Hasta ahora, el país está a la cabeza mundial de la aplicación de la justicia universal, incluso después de que esta sufriera ya un primer recorte en 2009, cuando gobernaba el socialista José Rodríguez Zapatero, quien pactó con el PP una primera poda tras las protestas de Israel por la imputación de su ex ministro de Defensa Benjamin Ben Eliezer por una matanza de civiles en Gaza, en 2002.

Con la reforma, España será el único país europeo que legisla para limitar la aplicación del principio.

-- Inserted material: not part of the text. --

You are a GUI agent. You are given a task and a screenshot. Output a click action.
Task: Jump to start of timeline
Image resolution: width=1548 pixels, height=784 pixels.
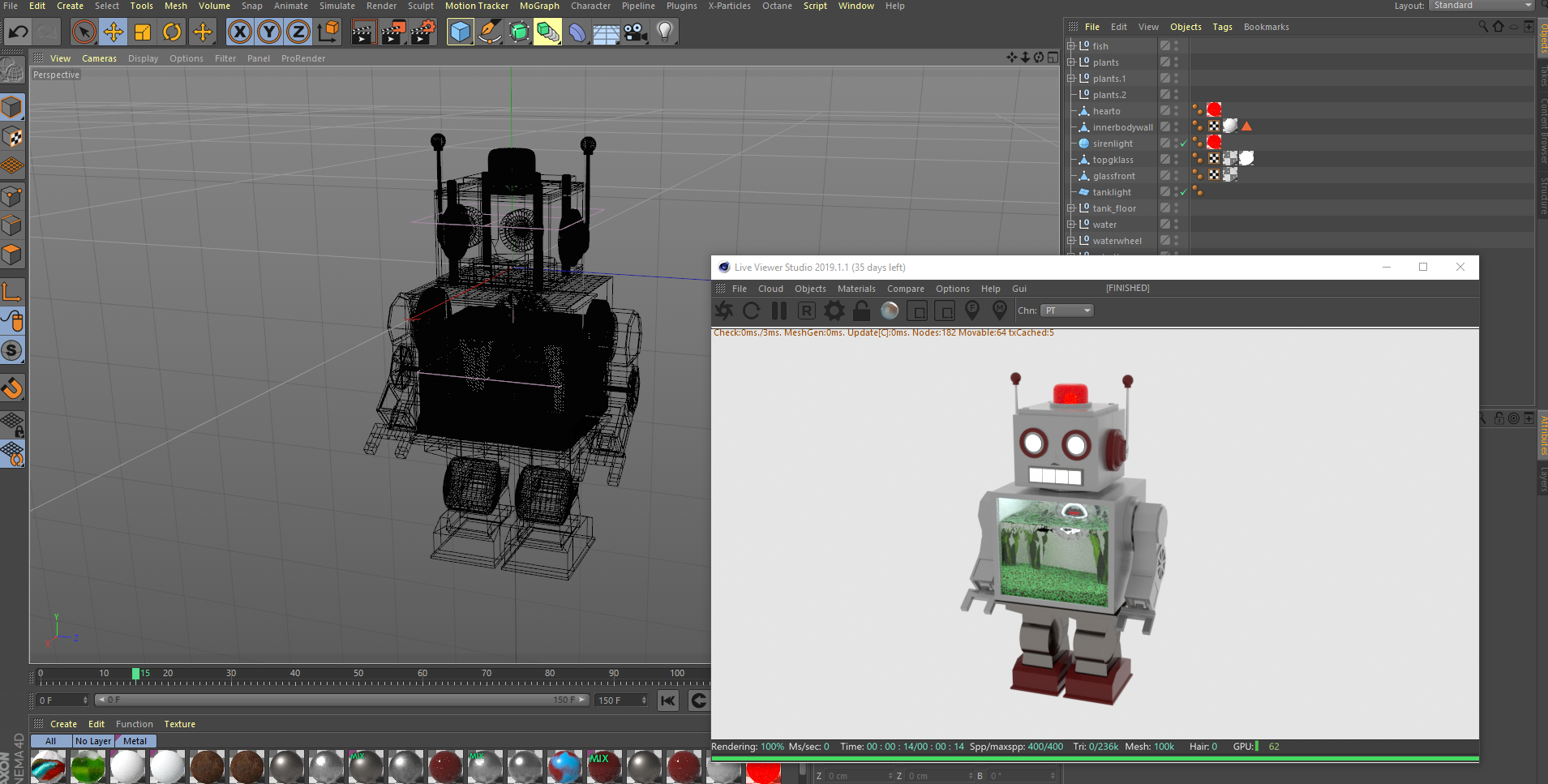click(x=668, y=700)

En palabras de Beltrán, el único que "ata las manos del propio Estado para investigar a criminales".

De la docena de causas abiertas, entre ellas la muerte del camarógrafo español José Couso en Irak a manos del ejército de EU, los vuelos de CIA o el asesinato de jesuitas en El Salvador en 1989, lo probable es que quede solo una abierta: el proceso al ex ministro del Interior de Guatemala Carlos Vielman, nacionalizado español y acusado de ejecuciones extrajudiciales en su país.

Beltrán cree que la reforma caerá con un recurso ante Estrasburgo –sede de la eurocámara y del Tribunal Europeo de Derechos Humanos- o cuando un juez plantee una cuestión de inconstitucionalidad. Pero son procesos que pueden llevar años.